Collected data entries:
-- Opening Marker --

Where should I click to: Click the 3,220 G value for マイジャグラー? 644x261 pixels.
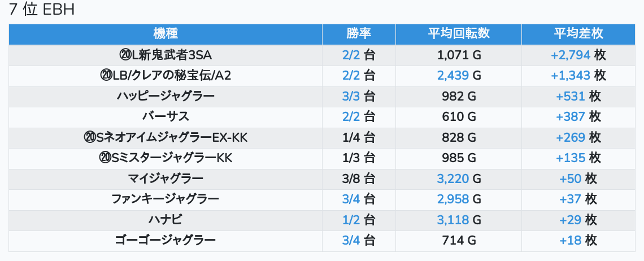(x=453, y=179)
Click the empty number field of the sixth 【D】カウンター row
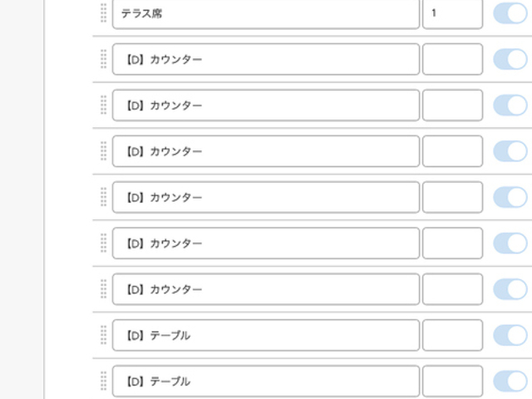 click(x=452, y=289)
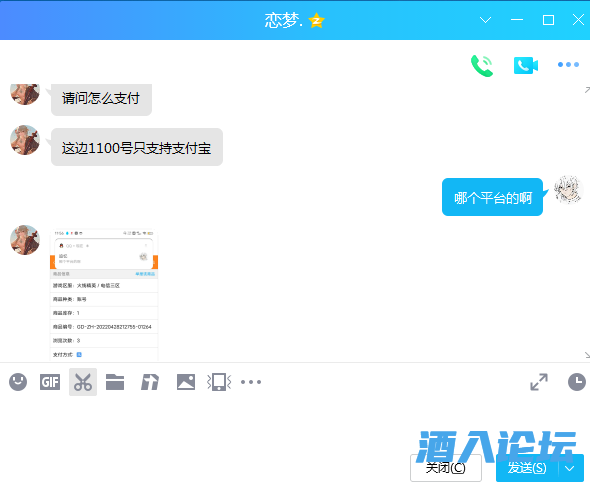Send a file using the folder icon

115,382
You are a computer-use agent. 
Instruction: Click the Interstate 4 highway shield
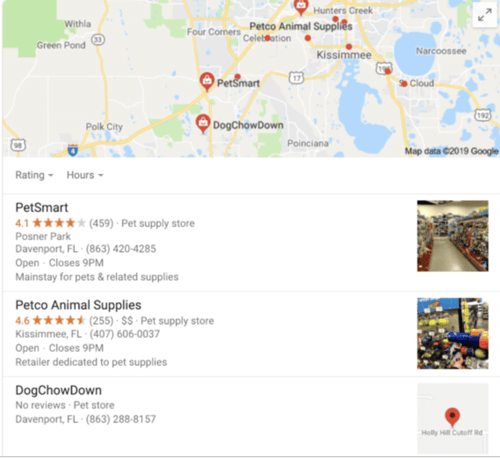pyautogui.click(x=73, y=150)
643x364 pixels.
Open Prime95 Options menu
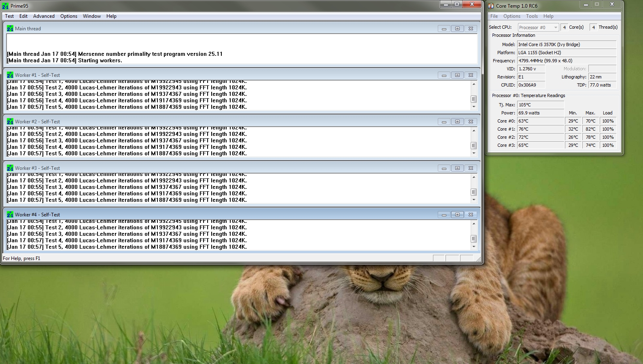click(69, 16)
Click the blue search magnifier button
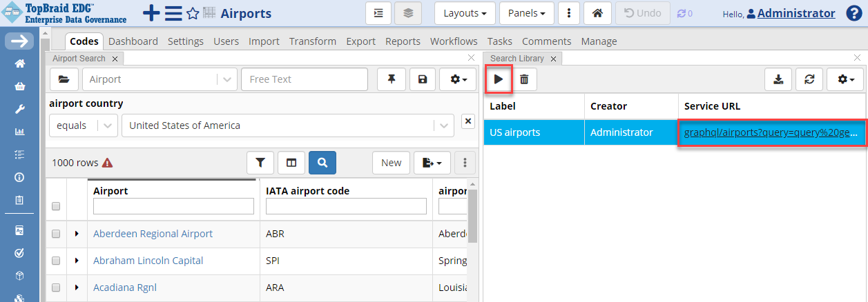868x302 pixels. coord(322,163)
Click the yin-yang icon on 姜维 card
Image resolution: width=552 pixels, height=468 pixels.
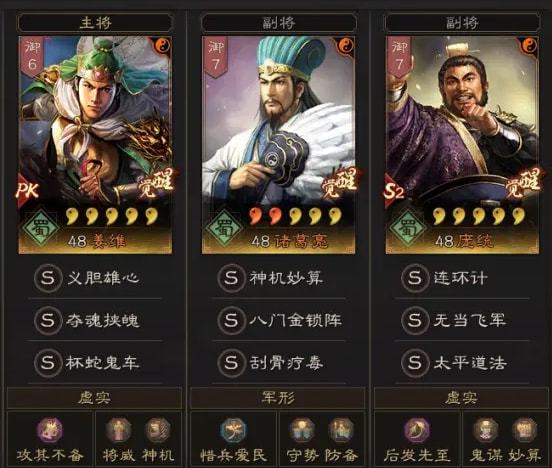coord(162,45)
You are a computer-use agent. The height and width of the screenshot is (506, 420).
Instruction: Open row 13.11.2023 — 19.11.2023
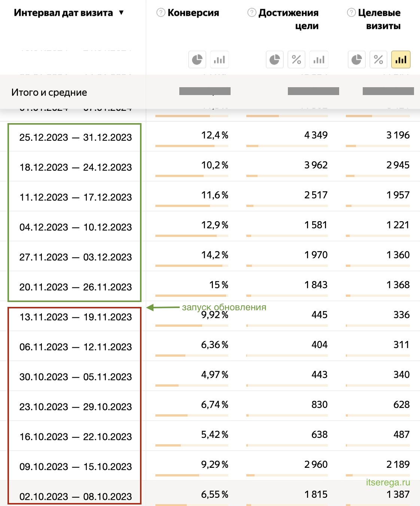pos(75,317)
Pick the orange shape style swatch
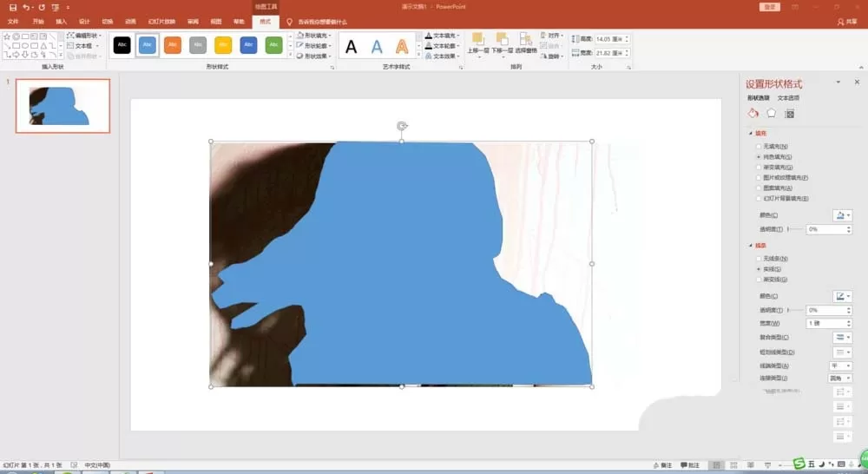 coord(173,45)
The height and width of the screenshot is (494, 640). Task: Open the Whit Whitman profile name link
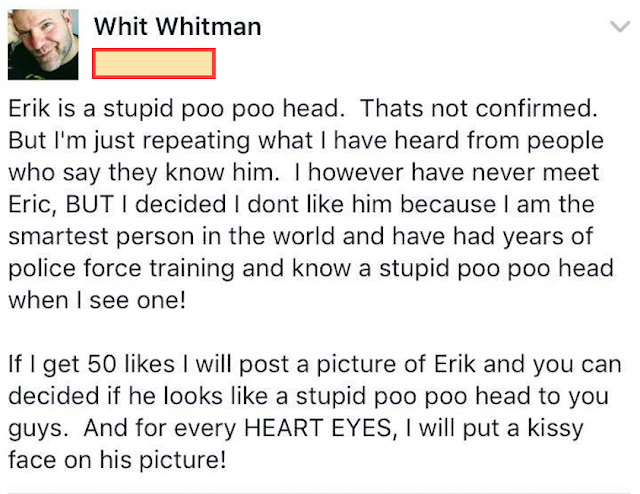point(177,27)
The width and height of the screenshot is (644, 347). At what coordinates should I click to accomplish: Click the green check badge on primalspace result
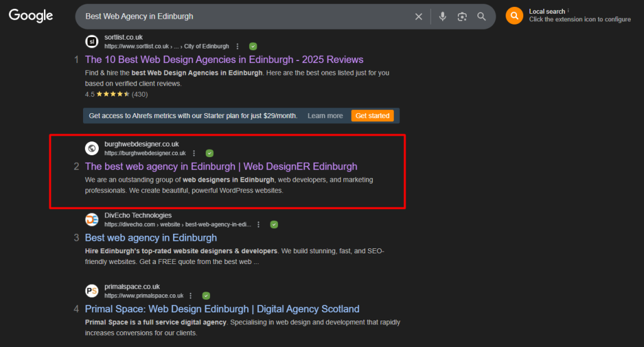pos(206,295)
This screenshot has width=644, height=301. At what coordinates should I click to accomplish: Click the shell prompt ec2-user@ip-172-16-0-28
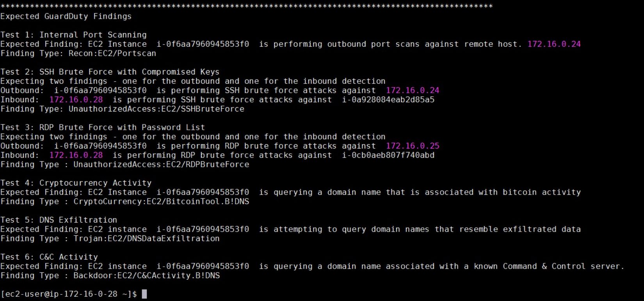coord(61,294)
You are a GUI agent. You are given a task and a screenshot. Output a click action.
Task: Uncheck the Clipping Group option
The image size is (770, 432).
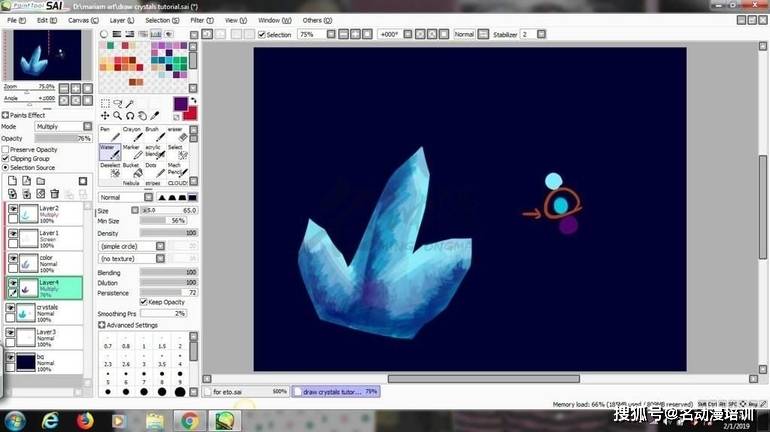(x=5, y=158)
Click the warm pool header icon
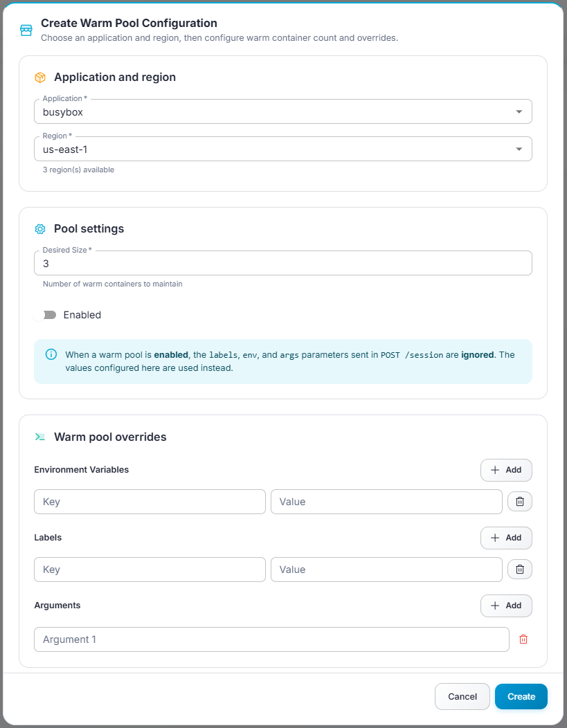This screenshot has height=728, width=567. pyautogui.click(x=26, y=30)
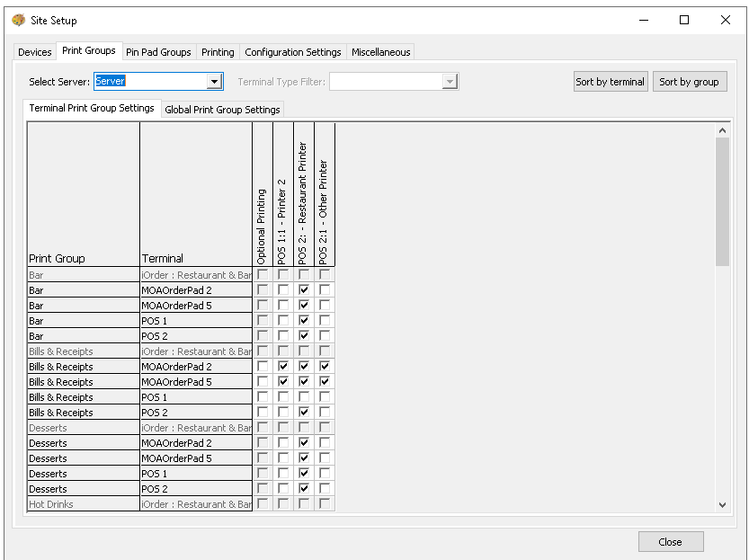Open the Pin Pad Groups tab

(158, 52)
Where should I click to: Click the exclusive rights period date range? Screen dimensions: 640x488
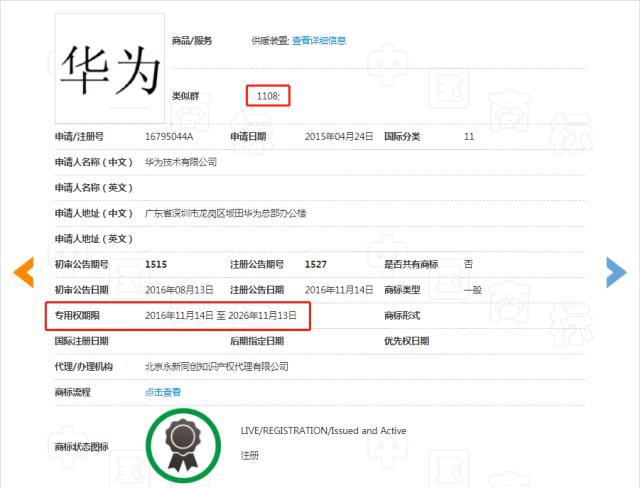[x=222, y=316]
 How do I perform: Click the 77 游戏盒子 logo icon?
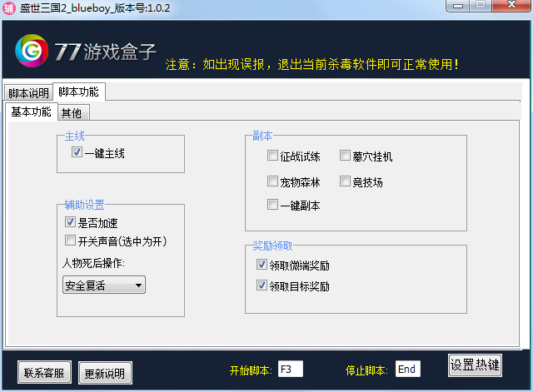[32, 52]
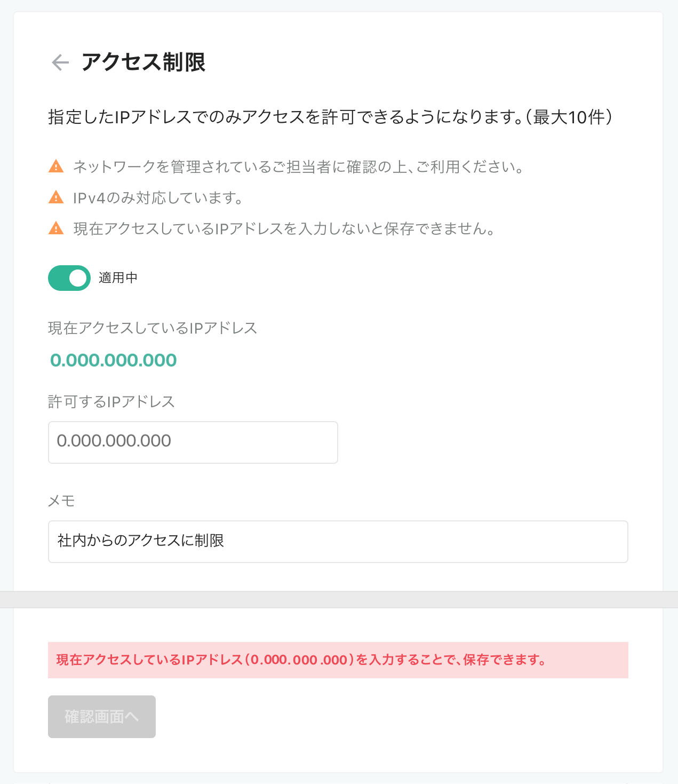Image resolution: width=678 pixels, height=784 pixels.
Task: Click the 許可するIPアドレス field label
Action: [111, 402]
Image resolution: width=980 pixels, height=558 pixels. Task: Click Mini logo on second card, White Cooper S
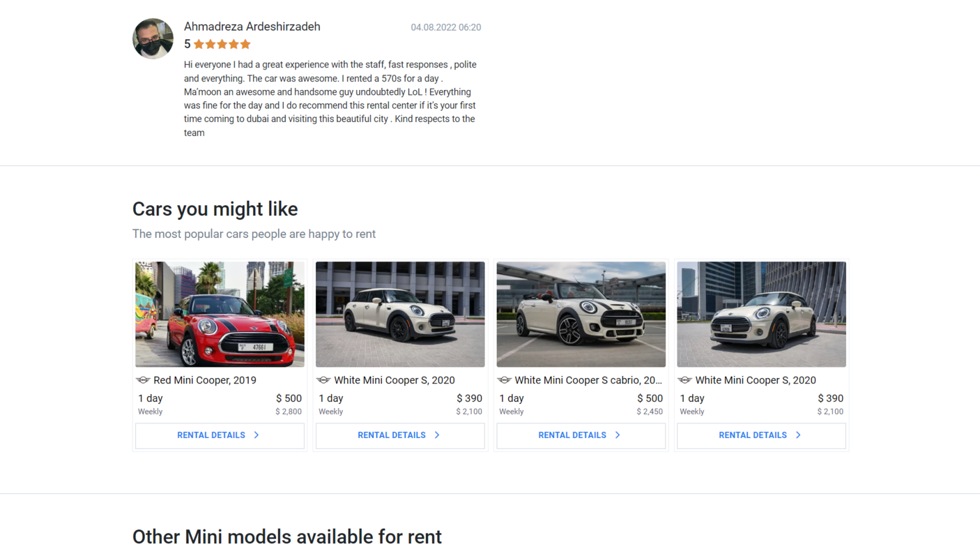(x=323, y=380)
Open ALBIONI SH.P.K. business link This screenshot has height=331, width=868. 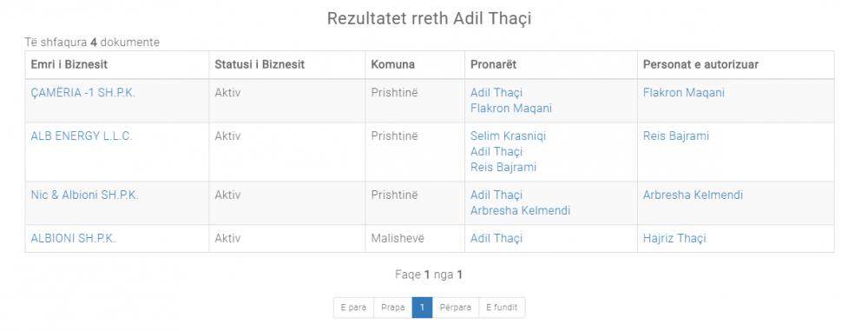click(x=73, y=238)
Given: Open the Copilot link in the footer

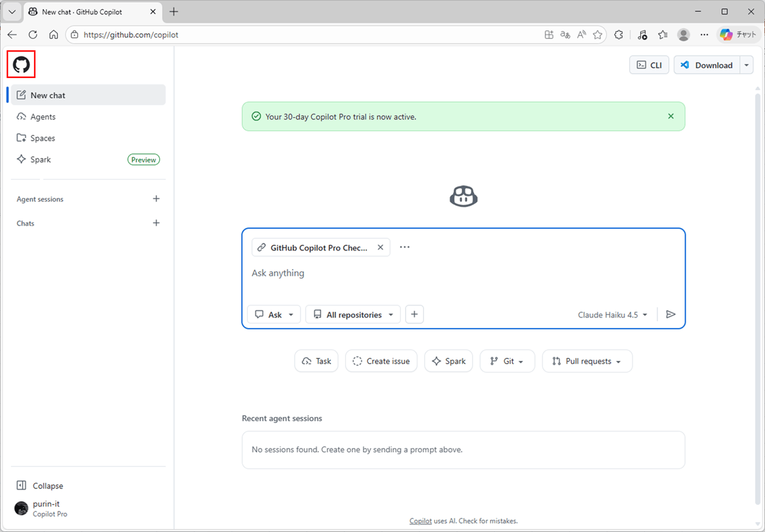Looking at the screenshot, I should pos(420,520).
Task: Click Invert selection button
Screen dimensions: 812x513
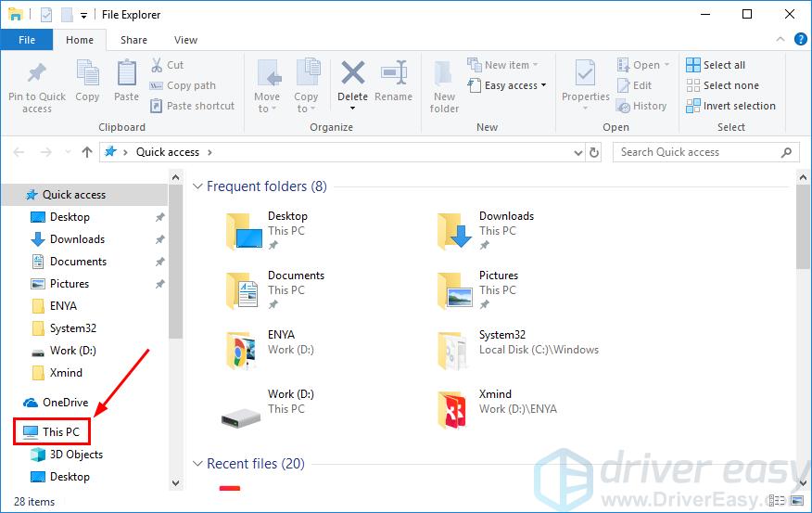Action: click(730, 106)
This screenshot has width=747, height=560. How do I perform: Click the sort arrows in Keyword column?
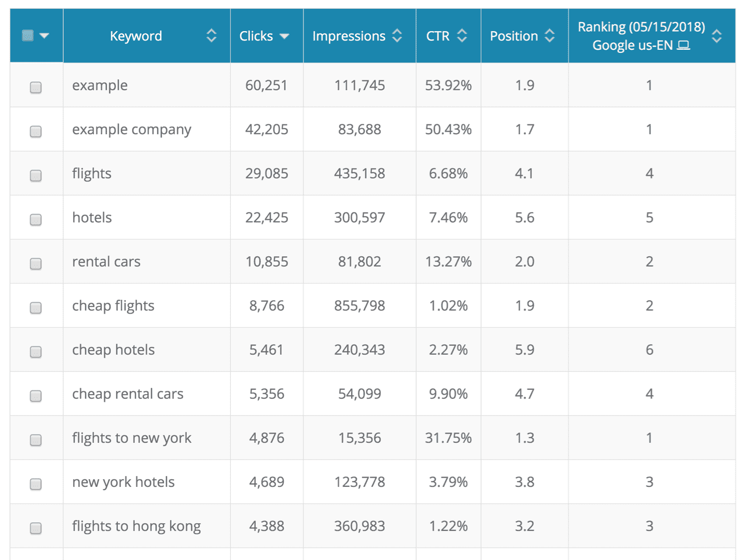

-- Closing Marker --

Task brief =>
Before duplicating, set the pictures aside; then output exactly the lines from the one with "Given: Open the Copilot link in the footer" through the end of the records, and only those.

Answer to the problem =>
Given: Open the Copilot link in the footer

Looking at the screenshot, I should pos(420,520).
Task: Click Invert selection button
Screen dimensions: 812x513
Action: click(730, 106)
This screenshot has width=747, height=560. How do I perform: Click the sort arrows in Keyword column?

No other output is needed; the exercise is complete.